Introduction
The majority of 3.9 million US breast cancer survivors are age 60 years and older.
1-3 Many of these older survivors live with long-term symptoms after treatment.
4 Cognitive problems are among the most concerning of these symptoms, potentially leading to decrements in functioning and social and emotional well-being.
5-14
Despite decades of recognition of cognitive problems after breast cancer and its therapy, underlying mechanisms remain elusive.
15-17 One candidate mechanism is inflammation driven by cellular damage occurring with cancer and its therapies.
7,15,18-21 Preclinical models of peripheral inflammatory activation document neuroinflammation and impaired cognition, raising the possibility that peripheral indicators of increased inflammation may precede the development of cognitive decline in cancer survivors.
15,22
Higher levels of inflammatory markers have been associated with cognition in noncancer populations.
23-31 C-Reactive protein (CRP)
32-34 is a measure of chronic inflammation signaling risk for cardiovascular disease
32,35 and mortality,
32,36 and higher levels have been associated with cognitive problems in patients with cancer.
26,37,38 However, previous studies have been cross-sectional or focused on largely younger patients with cancer pre- and postchemotherapy, limiting inference about the potential casual role of CRP in longer-term cognitive problems in cancer survivors.
26,37,38
We used longitudinal data from the Thinking and Living with Cancer (TLC) study to evaluate CRP as an inflammatory signal predicting subsequent changes to cancer-related cognitive problems. TLC is a large, multisite cohort study that enrolled survivors before systemic therapy and followed them and frequency-matched noncancer controls for up to 60 months. We describe long-term CRP levels and evaluate directional relationships by testing if higher CRP levels predict later cognitive problems and explore if effects of higher CRP on cognition are stronger in survivors than controls.
21,39 The results are intended to build the evidence base about biologic pathways involved in cancer-related cognitive problems and determine whether CRP could be useful to identify older breast cancer survivors at risk for cognitive problems.
Methods
TLC enrolled participants from five cancer centers and affiliated community hospitals and practices.
8,40 We report a planned analysis among participants enrolled from September 1, 2010, to March 1, 2020. All institutional review boards approved the study protocol (ClinicalTrials.gov identifier:
NCT03451383).
Population
English-speaking women age 60 years and older, newly diagnosed with primary breast cancer (stage 0-III), were eligible.
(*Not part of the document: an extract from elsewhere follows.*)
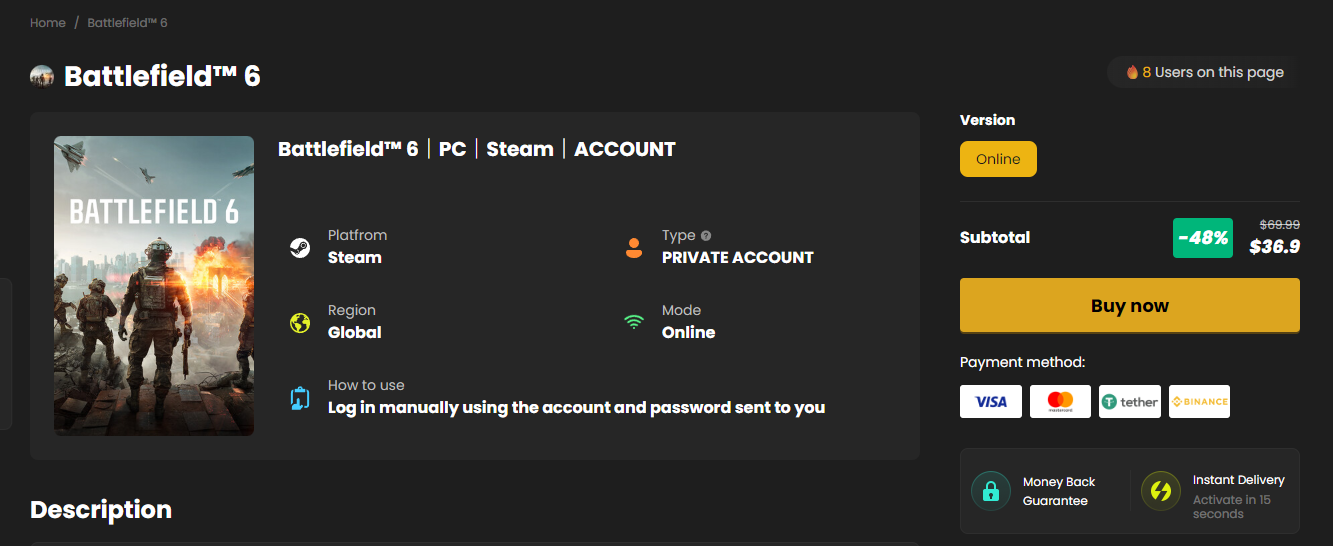Choose Tether payment method
1333x546 pixels.
(1130, 401)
Noncancer controls were frequency-matched at enrollment within each study site to survivors on the basis of age (within 5 years), education level, and race (White v non-White). Exclusion criteria for survivors and controls were non–English-speaking, history of stroke, head injury, major psychiatric or neurodegenerative disorder, treatment for another cancer within 5 years (except nonmelanoma skin cancers) or receipt of past systemic cancer treatment at any time, and a Mini-Mental State Examination score of < 24 or less than a third-grade reading level on the Word Reading subtest of the Wide Range Achievement Test (WRAT4).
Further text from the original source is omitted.